Not sure if the cost of the entire book is worth just the Moorcock piece, but if you get a chance to read it, I encourage you to do so.
|Posted on Monday, May 19, 2003 - 07:13 pm: |
The Moorcock piece is very good as are a number of other stories in the McSweeney's anthology. For the most part I felt the genre writers (including Emshiller, Link, Fowler and Gaiman) had better contributions than the more mainstream writers. An exception to that is Rick Moody, whose novella is superb, although as a New Yorker I found it nearly unbearable to read. Come to think of it, I didn't fare much better with Hornby's. Is New York's annihilation shaping up to be the next trend in fantastic fiction? Maybe I'll switch to mysteries for a years or until we actually do get nuked, whichever comes first. Moody at least did me the courtesy of allowing my Park Slope neighborhood to survive the blast....
|Posted on Friday, June 13, 2003 - 07:10 am: |
I agree with you in the main about McSweeney's, Gabriel. Chabon himself did fine, I thought, though it wasn't a complete story. But he already knows about genre fiction or he couldn't have written some of his other work, especially Kavalier andClay. I thought the Crichton story was awful, but that's not surprising since all his other fiction looks awful. That said, wasn't the Moorcock story a rewrite from his Multiverse comic published a few years ago ?

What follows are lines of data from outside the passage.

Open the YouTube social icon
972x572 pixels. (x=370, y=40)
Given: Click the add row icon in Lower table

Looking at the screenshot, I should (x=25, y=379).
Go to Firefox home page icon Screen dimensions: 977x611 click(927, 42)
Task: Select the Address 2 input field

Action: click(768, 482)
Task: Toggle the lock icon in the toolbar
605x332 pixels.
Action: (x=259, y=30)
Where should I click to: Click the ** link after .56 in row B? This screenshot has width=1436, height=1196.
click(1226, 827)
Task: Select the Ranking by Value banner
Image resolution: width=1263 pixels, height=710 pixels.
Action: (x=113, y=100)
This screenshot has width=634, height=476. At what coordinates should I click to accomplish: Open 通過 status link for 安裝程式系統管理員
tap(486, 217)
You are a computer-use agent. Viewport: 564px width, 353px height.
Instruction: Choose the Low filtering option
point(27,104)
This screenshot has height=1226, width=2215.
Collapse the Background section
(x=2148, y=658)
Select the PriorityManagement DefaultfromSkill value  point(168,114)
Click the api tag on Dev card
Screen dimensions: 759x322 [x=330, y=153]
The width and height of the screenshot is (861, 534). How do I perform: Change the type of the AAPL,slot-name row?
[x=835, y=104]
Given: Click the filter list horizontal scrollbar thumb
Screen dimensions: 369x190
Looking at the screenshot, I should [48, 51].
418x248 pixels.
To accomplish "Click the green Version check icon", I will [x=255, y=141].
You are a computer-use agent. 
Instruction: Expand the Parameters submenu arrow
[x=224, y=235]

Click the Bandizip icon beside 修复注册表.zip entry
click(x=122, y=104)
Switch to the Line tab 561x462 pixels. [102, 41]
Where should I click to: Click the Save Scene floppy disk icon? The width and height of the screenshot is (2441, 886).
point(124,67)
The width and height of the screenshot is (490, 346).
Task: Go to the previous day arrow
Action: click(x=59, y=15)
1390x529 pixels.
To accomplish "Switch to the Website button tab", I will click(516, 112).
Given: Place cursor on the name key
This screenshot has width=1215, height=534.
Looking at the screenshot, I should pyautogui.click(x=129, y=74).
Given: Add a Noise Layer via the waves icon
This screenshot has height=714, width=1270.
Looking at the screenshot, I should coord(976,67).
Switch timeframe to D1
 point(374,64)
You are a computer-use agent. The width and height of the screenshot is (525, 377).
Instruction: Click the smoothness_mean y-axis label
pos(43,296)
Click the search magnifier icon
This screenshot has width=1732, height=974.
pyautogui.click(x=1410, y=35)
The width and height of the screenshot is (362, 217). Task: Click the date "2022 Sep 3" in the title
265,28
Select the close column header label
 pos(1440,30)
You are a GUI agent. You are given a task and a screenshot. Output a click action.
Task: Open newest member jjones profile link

|Posted on Sunday, June 15, 2003 - 10:31 am: |
You got it, Angus! Up to my old tricks of rewriting comics as short stories, short stories as comics and so on. I used to do this quite a lot in the late 50s, early 60s, and have a plan at the moment to turn an old Dogfight Dixon RFC
story which I've always had a soft spot for into a story for a pulp collection Joe Landsdale's doing. Dogfight Donovon, in this guise. I've always liked the idea of Jack Trevor Story, for instance, turning a Sexton Blake story into a posh novel with Secker and Warburg by simply changing the names. It has to do with my sense that only preconception and snobbery determines, much of the time, what is a respectable story and what isn't. My impulse to put the core of the Second Ether stories (Blood, War Amongst the Angels) into the Multiverse comic was driven by much the same desire. It's fun. It's harmless.
It makes a point.
|Posted on Tuesday, November 11, 2003 - 10:53 pm: |
I too enjoyed "The Case of the Nazi Canary". Especially the title.
But as of today, my favorite piece of Moorcock fiction is "Samoan Giant Rat Bite Fever". Absolutely deranged. Possibly the funniest piece in Lambshead Guide. Me laugh big long, Bwana Muck.
In appreciation of Jerry Cornelius, Breakfast In the Ruins, and so much more, I'd like to send you a humble self-published chapbook of my comical line drawings. Unfortunately I don't know your street address. Could you possibly e-mail email@example.com and help me out with this? I'd be right grateful.
|Posted on Tuesday, November 18, 2003 - 05:15 pm: |
Thanks a lot. But as for laughing at those afflicted with SGRBF, I'm not sure I share your sense of humour. Pity the poor devil who contracts it, I say.
Nonetheless, I've sent you my street address.
It's cordoned off at the moment, so we have to
make a special trip to collect our mail.